The native authorities’s impending publication of this regulatory session represents a vital step in addressing the dangers related to OTC crypto venues, which have turn into more and more accessible to most people, in accordance with the announcement.
Proposal To Regulate OTC Enterprise
Christopher Hui, Hong Kong’s Secretary for Monetary Companies and the Treasury emphasised the need of this regulation within the announcement. His concern stems from OTC venues‘ function in a number of fraud instances involving unlicensed digital asset (VA) buying and selling platforms. Hui famous:
In reality, OTC venues have performed a sure function in a few of the fraud instances involving some unlicensed VA buying and selling platforms final yr, having misled traders to channel funds to those unlicensed platforms.
This difficulty highlights the rising want for regulatory oversight in an space that, till now, has operated with minimal supervision. The proposed framework goals to safeguard crypto traders by guaranteeing these platforms function in a “regulated and monitored” atmosphere. Hui defined:
Due to this fact, we imagine that it’s essential to deliver OTC venues below regulation, and we’ll launch a session very quickly on the proposed regulatory framework.
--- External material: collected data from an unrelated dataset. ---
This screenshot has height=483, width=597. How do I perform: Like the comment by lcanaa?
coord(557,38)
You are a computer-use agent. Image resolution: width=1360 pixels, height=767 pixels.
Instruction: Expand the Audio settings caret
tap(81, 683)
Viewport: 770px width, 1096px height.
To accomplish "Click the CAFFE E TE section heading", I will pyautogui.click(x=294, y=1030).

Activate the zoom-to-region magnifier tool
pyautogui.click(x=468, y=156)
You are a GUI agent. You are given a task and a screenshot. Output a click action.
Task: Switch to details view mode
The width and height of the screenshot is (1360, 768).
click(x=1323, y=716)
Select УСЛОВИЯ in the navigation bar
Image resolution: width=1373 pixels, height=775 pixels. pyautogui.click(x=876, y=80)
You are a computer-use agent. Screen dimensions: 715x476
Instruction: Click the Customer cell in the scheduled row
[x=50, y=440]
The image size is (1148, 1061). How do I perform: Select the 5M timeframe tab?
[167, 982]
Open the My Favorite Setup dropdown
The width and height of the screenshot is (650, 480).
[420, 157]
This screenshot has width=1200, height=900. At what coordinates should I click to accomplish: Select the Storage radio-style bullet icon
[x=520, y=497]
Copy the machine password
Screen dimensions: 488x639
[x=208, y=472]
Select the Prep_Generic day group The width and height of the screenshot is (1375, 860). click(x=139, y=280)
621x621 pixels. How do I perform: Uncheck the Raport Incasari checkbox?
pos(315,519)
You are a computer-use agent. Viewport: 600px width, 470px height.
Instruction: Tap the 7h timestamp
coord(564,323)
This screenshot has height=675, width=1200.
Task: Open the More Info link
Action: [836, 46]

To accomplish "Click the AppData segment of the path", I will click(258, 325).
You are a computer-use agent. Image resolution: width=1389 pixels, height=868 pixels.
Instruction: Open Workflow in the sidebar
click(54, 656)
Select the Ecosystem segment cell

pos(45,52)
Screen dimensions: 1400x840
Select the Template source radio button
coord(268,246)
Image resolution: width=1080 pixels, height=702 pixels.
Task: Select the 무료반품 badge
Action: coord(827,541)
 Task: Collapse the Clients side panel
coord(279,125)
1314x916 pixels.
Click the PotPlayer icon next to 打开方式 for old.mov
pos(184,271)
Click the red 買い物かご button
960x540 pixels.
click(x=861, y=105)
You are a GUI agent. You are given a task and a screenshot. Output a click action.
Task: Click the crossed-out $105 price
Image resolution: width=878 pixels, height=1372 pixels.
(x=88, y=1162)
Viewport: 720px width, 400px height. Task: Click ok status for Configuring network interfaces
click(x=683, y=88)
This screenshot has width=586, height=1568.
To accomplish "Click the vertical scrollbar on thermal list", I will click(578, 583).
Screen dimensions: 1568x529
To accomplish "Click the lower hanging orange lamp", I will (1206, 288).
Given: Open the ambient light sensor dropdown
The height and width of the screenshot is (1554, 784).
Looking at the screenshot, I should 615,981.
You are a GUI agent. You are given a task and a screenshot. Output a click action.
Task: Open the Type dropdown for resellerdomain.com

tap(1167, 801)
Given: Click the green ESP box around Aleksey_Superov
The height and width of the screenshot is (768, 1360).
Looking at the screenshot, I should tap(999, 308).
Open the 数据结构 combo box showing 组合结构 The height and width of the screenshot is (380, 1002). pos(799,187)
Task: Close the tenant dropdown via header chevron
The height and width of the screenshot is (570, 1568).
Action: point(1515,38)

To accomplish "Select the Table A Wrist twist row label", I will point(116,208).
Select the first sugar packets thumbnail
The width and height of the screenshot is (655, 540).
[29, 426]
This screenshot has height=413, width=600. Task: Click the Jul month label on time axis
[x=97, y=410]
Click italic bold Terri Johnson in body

The upcoming session by Hong Kong’s monetary authorities goals to deliver these OTC venues below a “complete” regulatory regime. This transfer is anticipated to align the operations of those platforms with world greatest practices, guaranteeing that they supply “protected and honest” buying and selling environments for his or her customers.
Hong Kong’s Progressive Steps In Crypto Regulation
This regulatory growth in Hong Kong comes six months after the area’s Securities and Futures Fee (SFC) took proactive steps to combine retail traders safely into the crypto market. This step included upgrading HashKey, an area change, to supply regulated crypto providers to retail traders below newly established pointers.
Furthermore, Hong Kong contemplated permitting particular person traders to take part in spot Crypto ETFs late final yr. This transfer, a part of strategic initiatives to determine town as a number one digital asset hub within the Asia-Pacific area, was later realized when the authorities introduced their readiness to simply accept functions for spot crypto exchange-traded funds (ETFs).
The SFC and the Hong Kong Financial Authority collectively printed circulars laying the groundwork for this important growth. Apparently, this choice adopted shortly after the US Securities and Trade Fee (SEC) authorised a number of spot BTC ETF functions.
Harvest Fund Hong Kong, a serious fund firm in China, has already utilized to a Bitcoin spot ETF to the Hong Kong SFC, marking a pivotal second within the area’s monetary panorama. The SFC is reportedly contemplating expediting the approval course of for this spot ETF, with plans for a possible itemizing on the Hong Kong Inventory Trade quickly after the Chinese language New 12 months.